La confianza de los consumidores en Estados Unidos registró en abril una fuerte caída, alcanzando su nivel más bajo en casi cuatro años, de acuerdo con la Encuesta de la Universidad de Michigan. El indicador se ubicó en 49.8 puntos, por debajo de las expectativas del mercado y significativamente menor que el nivel de 53.3 registrado en marzo.
El retroceso refleja un deterioro en el ánimo de los hogares estadounidenses, influido principalmente por el aumento de la incertidumbre económica y las presiones inflacionarias derivadas del conflicto con Irán. Analistas señalan que el encarecimiento de la energía, especialmente de los combustibles, ha sido un factor clave que impacta directamente en el poder adquisitivo de los consumidores.

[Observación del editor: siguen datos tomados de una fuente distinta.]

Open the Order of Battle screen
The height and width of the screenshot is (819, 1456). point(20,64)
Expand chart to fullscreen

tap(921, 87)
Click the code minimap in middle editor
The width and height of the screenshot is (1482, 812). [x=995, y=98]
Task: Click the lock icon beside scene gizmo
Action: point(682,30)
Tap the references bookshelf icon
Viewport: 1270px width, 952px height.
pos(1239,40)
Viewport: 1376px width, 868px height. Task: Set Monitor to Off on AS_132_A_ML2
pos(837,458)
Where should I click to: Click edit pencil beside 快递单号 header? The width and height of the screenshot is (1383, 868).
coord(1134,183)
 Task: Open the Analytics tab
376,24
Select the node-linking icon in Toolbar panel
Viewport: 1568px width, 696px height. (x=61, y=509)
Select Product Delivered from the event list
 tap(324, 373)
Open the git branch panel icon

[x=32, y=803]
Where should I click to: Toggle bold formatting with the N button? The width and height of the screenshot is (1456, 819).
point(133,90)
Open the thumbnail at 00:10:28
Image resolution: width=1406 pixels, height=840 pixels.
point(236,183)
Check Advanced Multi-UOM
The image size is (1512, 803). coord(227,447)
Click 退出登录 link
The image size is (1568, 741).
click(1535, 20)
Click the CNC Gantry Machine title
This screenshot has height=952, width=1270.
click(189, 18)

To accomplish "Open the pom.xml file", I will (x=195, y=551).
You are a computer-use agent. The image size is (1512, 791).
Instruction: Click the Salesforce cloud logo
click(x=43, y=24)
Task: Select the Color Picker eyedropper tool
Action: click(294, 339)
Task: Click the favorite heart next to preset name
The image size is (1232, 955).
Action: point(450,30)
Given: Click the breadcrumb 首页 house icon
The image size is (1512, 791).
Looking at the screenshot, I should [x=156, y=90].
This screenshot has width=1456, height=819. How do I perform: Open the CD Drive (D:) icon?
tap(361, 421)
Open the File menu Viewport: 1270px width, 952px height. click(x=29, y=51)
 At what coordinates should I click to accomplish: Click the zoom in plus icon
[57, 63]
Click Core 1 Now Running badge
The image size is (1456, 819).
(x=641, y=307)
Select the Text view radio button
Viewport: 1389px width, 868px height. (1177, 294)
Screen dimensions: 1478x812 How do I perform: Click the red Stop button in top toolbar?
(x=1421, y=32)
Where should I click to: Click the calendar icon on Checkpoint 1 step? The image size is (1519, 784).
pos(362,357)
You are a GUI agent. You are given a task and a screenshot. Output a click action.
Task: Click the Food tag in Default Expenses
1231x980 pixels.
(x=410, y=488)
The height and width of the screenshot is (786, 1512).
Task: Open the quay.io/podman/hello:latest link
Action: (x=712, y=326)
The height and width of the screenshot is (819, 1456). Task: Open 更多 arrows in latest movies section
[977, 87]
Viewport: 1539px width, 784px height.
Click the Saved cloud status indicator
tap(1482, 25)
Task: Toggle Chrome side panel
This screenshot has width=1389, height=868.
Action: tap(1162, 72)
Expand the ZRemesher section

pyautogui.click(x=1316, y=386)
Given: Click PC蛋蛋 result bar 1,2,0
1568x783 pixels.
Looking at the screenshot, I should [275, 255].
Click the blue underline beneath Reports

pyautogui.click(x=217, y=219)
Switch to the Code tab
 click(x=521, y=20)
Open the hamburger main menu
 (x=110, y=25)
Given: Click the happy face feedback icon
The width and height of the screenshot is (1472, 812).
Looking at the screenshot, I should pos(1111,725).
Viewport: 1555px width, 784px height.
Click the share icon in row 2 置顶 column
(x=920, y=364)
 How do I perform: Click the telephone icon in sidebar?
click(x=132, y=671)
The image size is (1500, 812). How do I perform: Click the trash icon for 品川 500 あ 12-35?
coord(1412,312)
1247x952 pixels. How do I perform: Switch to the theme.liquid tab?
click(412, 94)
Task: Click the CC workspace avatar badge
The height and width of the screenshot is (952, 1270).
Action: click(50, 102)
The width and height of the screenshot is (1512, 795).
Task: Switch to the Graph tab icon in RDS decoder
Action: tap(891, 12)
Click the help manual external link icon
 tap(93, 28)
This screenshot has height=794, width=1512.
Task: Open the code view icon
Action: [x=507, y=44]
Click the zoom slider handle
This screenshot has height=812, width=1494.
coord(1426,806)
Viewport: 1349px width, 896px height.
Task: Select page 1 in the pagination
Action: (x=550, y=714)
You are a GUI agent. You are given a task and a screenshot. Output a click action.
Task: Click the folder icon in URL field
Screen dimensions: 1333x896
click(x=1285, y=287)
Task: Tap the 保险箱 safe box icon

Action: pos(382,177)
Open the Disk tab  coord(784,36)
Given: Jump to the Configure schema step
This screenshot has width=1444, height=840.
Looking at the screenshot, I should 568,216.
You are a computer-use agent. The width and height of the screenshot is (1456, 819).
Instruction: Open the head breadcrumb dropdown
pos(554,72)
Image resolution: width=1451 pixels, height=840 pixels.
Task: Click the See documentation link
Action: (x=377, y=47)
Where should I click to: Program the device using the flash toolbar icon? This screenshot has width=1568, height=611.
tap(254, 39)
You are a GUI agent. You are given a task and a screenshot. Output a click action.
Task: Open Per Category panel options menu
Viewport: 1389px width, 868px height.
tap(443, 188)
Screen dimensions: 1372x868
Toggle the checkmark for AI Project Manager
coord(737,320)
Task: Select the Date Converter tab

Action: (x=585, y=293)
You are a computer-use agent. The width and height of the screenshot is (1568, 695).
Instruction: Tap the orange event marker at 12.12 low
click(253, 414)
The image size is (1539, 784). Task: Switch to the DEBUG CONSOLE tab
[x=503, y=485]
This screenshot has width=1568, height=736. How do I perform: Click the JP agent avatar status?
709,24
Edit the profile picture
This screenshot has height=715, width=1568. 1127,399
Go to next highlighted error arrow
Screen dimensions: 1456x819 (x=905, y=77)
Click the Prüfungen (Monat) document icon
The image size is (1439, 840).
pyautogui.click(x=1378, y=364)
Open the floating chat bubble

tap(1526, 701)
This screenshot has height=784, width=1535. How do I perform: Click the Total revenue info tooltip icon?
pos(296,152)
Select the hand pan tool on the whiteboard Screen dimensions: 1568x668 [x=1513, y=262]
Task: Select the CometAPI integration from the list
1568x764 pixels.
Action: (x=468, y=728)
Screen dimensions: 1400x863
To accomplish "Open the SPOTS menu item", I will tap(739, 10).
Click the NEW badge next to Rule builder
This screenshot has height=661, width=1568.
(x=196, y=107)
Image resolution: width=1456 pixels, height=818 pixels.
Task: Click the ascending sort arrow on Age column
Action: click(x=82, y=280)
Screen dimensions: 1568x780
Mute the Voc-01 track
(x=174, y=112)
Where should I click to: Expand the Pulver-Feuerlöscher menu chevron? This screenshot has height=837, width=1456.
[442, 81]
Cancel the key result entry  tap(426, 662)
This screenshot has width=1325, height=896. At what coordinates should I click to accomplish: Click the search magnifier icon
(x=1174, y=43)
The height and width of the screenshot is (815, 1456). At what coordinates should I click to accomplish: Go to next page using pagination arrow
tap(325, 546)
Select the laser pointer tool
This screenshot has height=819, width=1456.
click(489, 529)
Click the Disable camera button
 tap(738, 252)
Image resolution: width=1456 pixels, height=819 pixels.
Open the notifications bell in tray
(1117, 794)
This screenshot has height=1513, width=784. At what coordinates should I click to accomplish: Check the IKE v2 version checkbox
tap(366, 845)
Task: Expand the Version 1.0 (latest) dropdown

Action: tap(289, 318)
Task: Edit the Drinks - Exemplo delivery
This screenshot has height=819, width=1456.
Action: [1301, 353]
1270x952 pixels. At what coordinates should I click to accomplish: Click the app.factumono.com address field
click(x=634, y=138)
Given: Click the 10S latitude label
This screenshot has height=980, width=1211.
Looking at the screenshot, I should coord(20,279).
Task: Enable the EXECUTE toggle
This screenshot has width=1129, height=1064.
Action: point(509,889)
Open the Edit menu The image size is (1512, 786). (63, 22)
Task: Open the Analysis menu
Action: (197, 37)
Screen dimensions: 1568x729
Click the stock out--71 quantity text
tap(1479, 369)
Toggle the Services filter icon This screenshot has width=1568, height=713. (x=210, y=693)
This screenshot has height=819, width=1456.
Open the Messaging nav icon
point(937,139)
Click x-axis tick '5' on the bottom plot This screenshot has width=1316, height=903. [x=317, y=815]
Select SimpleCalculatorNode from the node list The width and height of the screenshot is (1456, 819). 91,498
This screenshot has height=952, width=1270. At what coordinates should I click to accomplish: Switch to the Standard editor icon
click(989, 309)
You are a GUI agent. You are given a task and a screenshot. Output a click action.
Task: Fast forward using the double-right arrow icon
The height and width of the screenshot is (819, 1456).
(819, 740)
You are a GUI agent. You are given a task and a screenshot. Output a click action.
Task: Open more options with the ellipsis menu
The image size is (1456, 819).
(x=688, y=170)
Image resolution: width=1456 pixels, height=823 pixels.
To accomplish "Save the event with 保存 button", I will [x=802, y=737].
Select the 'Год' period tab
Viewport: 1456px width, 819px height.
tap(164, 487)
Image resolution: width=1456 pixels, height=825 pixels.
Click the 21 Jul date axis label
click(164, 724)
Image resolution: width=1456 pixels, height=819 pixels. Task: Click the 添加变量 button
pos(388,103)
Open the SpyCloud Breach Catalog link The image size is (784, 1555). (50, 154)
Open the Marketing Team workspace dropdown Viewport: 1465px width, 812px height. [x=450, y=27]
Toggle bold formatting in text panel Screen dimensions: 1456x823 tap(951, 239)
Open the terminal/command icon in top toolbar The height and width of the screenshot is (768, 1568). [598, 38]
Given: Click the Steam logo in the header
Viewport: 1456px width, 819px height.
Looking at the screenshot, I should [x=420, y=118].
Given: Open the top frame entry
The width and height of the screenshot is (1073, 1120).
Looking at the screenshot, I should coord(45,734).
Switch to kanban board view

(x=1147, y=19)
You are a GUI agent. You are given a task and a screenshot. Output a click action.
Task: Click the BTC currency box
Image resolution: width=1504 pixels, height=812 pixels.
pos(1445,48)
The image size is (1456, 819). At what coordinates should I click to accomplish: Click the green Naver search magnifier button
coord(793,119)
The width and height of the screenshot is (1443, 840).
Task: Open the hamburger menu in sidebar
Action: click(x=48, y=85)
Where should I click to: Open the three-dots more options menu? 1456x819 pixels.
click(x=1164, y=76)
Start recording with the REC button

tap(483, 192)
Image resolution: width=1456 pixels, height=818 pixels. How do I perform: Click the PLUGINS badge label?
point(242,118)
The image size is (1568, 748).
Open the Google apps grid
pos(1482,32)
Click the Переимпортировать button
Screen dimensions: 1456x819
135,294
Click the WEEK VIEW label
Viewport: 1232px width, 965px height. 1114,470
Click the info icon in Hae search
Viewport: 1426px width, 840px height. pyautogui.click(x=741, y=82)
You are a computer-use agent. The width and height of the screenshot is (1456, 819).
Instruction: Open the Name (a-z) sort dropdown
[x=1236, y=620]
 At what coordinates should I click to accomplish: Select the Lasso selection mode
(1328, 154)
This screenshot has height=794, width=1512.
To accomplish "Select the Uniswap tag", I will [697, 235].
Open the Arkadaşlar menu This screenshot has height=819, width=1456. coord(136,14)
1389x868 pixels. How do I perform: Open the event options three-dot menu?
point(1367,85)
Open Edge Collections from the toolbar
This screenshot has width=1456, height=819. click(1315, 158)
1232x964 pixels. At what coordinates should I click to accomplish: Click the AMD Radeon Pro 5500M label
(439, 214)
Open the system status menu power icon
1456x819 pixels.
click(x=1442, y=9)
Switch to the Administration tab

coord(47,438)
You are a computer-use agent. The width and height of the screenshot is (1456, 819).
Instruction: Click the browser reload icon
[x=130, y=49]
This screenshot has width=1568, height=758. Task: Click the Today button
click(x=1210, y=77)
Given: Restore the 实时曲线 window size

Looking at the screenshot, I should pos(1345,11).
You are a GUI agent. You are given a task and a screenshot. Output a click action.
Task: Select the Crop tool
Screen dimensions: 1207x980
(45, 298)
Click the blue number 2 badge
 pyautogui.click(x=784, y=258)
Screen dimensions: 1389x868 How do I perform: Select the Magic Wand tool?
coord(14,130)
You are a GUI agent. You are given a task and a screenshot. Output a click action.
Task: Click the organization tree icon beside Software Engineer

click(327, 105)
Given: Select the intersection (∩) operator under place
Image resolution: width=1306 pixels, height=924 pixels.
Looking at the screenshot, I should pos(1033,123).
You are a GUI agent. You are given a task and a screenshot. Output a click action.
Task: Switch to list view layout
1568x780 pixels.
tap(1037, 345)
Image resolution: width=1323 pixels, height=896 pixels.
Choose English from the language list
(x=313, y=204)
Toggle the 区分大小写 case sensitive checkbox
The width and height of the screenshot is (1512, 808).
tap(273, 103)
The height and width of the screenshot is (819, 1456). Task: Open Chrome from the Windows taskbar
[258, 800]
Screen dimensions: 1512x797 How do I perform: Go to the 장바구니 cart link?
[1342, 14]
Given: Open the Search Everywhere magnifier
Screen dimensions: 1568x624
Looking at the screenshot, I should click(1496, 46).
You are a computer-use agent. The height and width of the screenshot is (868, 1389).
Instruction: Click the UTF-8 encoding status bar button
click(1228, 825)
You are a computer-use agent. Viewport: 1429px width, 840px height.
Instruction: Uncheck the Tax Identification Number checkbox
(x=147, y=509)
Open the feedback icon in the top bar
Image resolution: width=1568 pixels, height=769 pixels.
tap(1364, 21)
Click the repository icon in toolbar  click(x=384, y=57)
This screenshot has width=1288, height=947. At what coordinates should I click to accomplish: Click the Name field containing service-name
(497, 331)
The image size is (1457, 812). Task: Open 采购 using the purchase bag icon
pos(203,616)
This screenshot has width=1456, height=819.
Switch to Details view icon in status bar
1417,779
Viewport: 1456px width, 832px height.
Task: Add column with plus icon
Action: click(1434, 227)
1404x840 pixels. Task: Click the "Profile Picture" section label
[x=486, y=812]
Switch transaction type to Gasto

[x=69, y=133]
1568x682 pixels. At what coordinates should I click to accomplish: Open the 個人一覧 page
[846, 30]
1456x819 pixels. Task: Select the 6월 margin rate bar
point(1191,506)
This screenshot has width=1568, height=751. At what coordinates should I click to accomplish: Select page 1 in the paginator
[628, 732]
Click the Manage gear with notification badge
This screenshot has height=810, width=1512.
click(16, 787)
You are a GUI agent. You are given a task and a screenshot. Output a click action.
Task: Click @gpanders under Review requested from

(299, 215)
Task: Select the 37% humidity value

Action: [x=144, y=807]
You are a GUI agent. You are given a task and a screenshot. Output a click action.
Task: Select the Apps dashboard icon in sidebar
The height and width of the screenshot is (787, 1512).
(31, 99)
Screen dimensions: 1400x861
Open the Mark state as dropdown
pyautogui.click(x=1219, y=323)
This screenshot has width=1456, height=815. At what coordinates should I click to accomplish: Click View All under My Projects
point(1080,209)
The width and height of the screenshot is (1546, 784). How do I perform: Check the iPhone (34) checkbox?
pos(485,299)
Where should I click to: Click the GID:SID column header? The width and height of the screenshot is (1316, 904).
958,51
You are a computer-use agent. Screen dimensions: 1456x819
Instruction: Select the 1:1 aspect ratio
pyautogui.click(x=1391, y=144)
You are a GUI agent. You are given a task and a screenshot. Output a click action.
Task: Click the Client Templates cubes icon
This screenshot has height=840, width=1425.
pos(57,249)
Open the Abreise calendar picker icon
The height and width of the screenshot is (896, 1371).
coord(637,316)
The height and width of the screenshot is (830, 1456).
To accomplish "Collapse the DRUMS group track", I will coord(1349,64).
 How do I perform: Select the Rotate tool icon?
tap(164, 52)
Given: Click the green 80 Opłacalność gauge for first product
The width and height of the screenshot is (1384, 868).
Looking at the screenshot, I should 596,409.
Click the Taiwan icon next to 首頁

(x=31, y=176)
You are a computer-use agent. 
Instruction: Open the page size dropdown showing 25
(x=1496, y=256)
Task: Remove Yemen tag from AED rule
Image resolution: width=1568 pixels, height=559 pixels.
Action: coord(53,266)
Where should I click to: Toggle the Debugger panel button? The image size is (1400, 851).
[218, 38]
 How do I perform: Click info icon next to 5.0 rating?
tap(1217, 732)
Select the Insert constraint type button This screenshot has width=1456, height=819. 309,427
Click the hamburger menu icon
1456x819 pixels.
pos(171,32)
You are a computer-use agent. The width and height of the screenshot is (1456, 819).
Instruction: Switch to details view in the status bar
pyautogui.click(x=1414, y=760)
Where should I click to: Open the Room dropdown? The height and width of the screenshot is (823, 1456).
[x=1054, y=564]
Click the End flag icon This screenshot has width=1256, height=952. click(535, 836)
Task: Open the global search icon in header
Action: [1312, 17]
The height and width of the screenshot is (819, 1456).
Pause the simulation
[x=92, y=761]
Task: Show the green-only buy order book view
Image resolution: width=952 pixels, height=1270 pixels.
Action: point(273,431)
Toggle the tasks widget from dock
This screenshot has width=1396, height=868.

Aunque el índice mostró una ligera recuperación respecto a la primera mitad del mes, cuando había caído aún más, la tendencia general continúa a la baja. La directora de la encuesta, Joanne Hsu, explicó que el conflicto geopolítico ha afectado las expectativas de los consumidores principalmente a través del incremento en los precios de la gasolina y otros bienes básicos.
Economistas advierten que, si persiste la volatilidad en los mercados energéticos y la tensión internacional, la confianza del consumidor podría mantenerse débil en los próximos meses, lo que eventualmente impactaría el gasto y el crecimiento económico de la principal economía del mundo.